_Task instructions:_
Update the listing from its first line through the line containing "click(x=21, y=125)", changing "Compose" to "Reply" and leaving everything else the same.

>> Start

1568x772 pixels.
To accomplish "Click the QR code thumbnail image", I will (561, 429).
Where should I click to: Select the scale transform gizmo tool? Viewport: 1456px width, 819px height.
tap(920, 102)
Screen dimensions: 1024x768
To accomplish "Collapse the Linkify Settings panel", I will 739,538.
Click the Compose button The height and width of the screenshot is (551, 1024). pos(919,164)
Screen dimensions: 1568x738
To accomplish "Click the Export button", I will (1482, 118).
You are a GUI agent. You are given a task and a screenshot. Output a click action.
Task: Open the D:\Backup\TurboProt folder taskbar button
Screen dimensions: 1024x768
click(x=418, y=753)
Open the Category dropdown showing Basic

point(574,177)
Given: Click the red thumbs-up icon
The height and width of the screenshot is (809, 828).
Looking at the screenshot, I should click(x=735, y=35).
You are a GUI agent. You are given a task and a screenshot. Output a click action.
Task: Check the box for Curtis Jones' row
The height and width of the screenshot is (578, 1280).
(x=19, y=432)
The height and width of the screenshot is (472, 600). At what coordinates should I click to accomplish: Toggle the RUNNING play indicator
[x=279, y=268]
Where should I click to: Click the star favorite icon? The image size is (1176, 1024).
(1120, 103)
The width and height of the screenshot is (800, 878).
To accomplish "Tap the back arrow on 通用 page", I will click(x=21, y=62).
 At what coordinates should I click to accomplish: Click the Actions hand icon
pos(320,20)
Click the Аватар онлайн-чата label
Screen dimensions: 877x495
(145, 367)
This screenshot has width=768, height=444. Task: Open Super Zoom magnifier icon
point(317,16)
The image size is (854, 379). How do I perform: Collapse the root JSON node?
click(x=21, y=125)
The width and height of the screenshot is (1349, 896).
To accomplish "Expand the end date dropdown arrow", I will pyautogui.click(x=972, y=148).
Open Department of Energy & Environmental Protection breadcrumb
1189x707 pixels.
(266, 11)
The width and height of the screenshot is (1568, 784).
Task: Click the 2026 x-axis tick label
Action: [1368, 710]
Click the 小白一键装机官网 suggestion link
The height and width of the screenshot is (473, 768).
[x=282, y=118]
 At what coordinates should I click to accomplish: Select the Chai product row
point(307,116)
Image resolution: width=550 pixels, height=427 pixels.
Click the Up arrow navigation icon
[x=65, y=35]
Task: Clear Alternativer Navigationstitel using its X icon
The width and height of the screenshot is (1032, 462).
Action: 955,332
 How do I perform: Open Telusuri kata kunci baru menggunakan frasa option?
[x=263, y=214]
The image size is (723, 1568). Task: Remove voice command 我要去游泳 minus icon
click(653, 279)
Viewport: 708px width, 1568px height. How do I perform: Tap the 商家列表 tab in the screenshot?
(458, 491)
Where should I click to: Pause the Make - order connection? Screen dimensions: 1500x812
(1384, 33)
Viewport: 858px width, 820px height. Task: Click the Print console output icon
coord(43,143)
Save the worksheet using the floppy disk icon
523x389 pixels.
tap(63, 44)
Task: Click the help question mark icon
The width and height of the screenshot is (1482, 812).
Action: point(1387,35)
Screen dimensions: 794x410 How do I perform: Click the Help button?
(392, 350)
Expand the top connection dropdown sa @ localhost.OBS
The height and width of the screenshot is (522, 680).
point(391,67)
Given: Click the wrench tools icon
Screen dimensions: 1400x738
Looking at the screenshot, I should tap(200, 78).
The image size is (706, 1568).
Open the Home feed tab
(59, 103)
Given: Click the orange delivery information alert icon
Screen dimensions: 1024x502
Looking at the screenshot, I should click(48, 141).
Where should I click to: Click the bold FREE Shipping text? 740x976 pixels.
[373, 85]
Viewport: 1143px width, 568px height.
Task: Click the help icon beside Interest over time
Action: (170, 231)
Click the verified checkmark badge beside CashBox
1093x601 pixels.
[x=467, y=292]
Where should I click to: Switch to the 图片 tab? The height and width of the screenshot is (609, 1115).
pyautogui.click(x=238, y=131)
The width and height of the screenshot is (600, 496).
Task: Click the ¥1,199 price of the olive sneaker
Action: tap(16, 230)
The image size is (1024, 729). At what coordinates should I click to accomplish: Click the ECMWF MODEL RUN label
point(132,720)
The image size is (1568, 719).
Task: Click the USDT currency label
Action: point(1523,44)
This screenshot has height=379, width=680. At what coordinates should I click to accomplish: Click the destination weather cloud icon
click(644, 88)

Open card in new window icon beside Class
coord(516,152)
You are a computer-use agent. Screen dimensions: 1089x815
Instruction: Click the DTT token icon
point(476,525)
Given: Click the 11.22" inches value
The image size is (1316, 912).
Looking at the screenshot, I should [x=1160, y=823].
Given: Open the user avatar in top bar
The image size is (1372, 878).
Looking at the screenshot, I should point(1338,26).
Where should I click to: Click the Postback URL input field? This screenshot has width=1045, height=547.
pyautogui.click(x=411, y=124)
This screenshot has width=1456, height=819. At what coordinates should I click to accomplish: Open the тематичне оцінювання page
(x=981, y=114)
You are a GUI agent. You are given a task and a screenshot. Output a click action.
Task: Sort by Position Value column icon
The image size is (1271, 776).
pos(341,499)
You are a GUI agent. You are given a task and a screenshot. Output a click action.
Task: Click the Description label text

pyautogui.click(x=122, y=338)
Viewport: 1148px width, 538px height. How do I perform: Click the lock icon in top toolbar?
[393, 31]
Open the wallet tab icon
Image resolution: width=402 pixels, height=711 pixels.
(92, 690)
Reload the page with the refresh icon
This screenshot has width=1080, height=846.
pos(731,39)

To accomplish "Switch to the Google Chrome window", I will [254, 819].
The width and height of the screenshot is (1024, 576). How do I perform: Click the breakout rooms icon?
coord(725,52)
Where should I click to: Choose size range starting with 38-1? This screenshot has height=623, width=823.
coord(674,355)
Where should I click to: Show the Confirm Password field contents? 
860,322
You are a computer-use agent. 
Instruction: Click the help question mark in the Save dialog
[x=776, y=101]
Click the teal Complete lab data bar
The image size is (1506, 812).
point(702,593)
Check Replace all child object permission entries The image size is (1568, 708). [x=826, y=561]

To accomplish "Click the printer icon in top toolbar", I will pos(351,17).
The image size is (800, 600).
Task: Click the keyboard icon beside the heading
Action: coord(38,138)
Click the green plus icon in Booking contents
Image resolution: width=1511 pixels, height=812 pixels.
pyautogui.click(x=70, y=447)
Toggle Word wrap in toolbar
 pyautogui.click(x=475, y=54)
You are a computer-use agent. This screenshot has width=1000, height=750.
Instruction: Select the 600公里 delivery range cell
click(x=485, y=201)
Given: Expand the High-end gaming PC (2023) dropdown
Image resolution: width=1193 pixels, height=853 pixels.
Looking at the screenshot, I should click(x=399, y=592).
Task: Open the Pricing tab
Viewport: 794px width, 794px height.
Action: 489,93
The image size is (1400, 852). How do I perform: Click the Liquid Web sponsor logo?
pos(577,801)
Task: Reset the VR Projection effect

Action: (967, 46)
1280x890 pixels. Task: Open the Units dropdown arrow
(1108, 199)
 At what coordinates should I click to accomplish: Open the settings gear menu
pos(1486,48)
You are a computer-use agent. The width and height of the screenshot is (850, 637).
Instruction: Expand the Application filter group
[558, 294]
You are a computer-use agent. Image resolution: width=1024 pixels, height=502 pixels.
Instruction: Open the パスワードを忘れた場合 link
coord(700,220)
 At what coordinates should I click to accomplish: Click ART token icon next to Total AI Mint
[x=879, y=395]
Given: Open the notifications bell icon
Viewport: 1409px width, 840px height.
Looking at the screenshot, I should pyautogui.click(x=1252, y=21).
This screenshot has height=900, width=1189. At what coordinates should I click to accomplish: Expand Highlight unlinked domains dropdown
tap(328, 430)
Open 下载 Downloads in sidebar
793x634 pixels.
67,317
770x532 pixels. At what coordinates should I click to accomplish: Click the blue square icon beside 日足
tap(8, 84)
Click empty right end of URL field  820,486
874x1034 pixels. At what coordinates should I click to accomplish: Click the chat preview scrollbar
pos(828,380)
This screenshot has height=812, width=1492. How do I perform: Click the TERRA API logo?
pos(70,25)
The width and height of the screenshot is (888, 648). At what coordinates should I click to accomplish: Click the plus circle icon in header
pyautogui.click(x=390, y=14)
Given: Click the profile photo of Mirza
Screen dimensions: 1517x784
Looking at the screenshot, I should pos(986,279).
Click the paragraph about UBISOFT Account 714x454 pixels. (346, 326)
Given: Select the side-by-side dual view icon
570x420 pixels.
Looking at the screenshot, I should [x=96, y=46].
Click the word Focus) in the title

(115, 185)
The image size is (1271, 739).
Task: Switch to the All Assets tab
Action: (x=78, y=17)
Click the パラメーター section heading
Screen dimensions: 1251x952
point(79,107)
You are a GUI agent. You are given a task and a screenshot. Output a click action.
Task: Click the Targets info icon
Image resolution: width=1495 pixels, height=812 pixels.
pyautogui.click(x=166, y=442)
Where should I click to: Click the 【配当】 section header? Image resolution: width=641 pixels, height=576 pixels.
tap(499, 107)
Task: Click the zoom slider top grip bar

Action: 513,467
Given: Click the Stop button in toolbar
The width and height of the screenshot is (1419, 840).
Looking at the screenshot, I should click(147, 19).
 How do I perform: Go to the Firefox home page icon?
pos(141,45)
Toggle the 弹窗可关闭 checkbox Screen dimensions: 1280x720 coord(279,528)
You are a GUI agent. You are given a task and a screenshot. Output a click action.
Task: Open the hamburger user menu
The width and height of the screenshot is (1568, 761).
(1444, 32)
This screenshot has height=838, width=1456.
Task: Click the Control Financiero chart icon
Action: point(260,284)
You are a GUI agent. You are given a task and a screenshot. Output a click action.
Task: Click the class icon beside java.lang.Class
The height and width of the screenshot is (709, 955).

>> End

_Finished task:_
1568x772 pixels.
To accomplish "Click the QR code thumbnail image", I will (561, 429).
Where should I click to: Select the scale transform gizmo tool? Viewport: 1456px width, 819px height.
tap(920, 102)
Screen dimensions: 1024x768
To accomplish "Collapse the Linkify Settings panel", I will 739,538.
Click the Reply button The height and width of the screenshot is (551, 1024). pos(919,164)
Screen dimensions: 1568x738
To accomplish "Click the Export button", I will (1482, 118).
You are a GUI agent. You are given a task and a screenshot. Output a click action.
Task: Open the D:\Backup\TurboProt folder taskbar button
Screen dimensions: 1024x768
click(x=418, y=753)
Open the Category dropdown showing Basic

point(574,177)
Given: Click the red thumbs-up icon
The height and width of the screenshot is (809, 828).
Looking at the screenshot, I should click(x=735, y=35).
You are a GUI agent. You are given a task and a screenshot. Output a click action.
Task: Check the box for Curtis Jones' row
The height and width of the screenshot is (578, 1280).
(x=19, y=432)
The height and width of the screenshot is (472, 600). At what coordinates should I click to accomplish: Toggle the RUNNING play indicator
[x=279, y=268]
Where should I click to: Click the star favorite icon? The image size is (1176, 1024).
(1120, 103)
The width and height of the screenshot is (800, 878).
To accomplish "Tap the back arrow on 通用 page", I will click(x=21, y=62).
 At what coordinates should I click to accomplish: Click the Actions hand icon
pos(320,20)
Click the Аватар онлайн-чата label
Screen dimensions: 877x495
(145, 367)
This screenshot has width=768, height=444. Task: Open Super Zoom magnifier icon
point(317,16)
The image size is (854, 379). How do I perform: Collapse the root JSON node?
click(x=21, y=125)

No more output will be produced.